»»
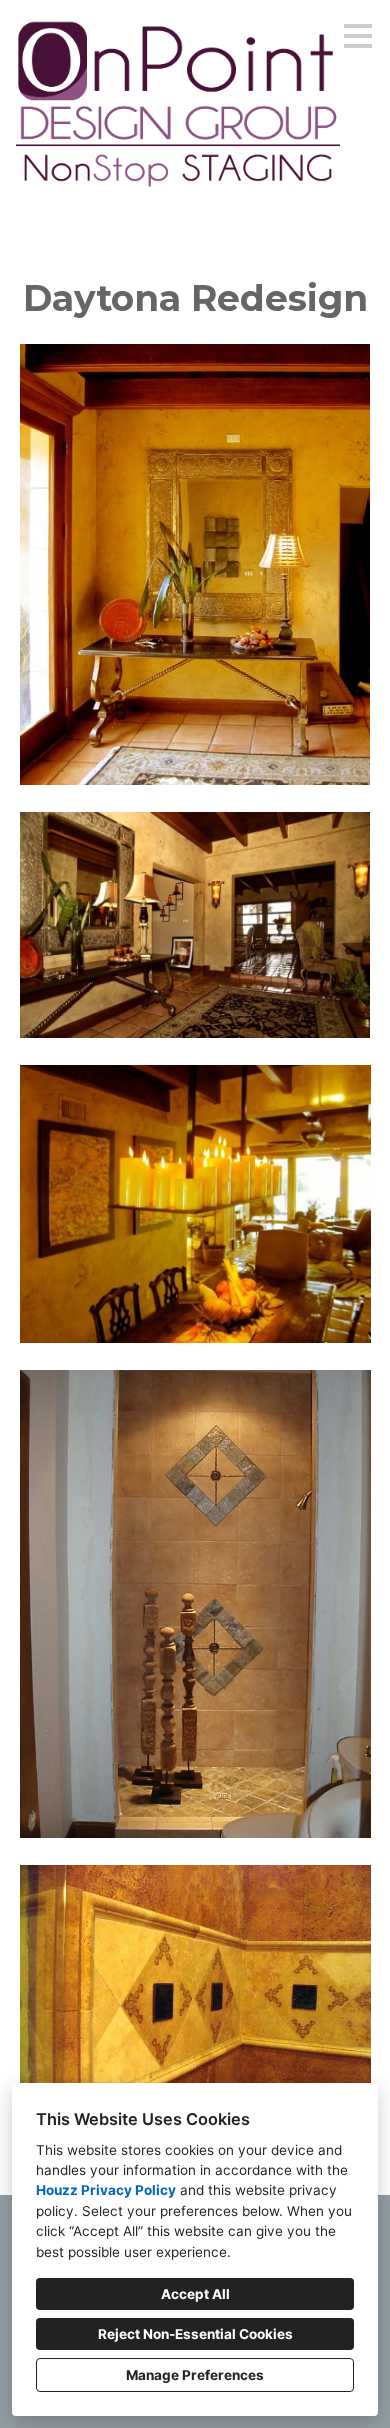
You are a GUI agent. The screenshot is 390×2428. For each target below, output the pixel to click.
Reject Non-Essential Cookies (195, 2334)
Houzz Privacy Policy (106, 2190)
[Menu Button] (358, 36)
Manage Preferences (195, 2375)
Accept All (195, 2294)
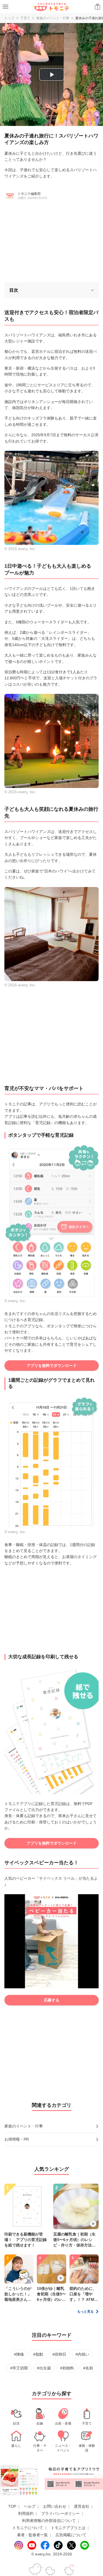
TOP (12, 2506)
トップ (9, 18)
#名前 (88, 2368)
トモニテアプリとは (68, 2528)
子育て (25, 18)
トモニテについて (27, 2528)
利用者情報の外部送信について (49, 2520)
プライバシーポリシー (60, 2513)
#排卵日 (59, 2354)
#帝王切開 (19, 2368)
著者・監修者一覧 (32, 2535)
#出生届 (44, 2368)
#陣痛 (19, 2354)
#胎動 (38, 2354)
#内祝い (82, 2354)
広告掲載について (70, 2535)
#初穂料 (67, 2368)
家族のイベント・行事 (52, 18)
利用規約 (26, 2513)
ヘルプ (29, 2506)
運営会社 (81, 2506)
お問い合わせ (54, 2506)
««
## [Exercise directions]
Exactly the lines from the one that holds "トモニテアプリとは (68, 2528)" through the final line of the records above should be written out, and only those.

## [Finished exercise]
トモニテアプリとは (68, 2528)
子育て (25, 18)
トモニテについて (27, 2528)
利用者情報の外部送信について (49, 2520)
プライバシーポリシー (60, 2513)
#排卵日 (59, 2354)
#帝王切開 (19, 2368)
著者・監修者一覧 (32, 2535)
#出生届 (44, 2368)
#陣痛 (19, 2354)
#胎動 (38, 2354)
#内祝い (82, 2354)
広告掲載について (70, 2535)
#初穂料 (67, 2368)
家族のイベント・行事 (52, 18)
利用規約 (26, 2513)
ヘルプ (29, 2506)
運営会社 (81, 2506)
お問い合わせ (54, 2506)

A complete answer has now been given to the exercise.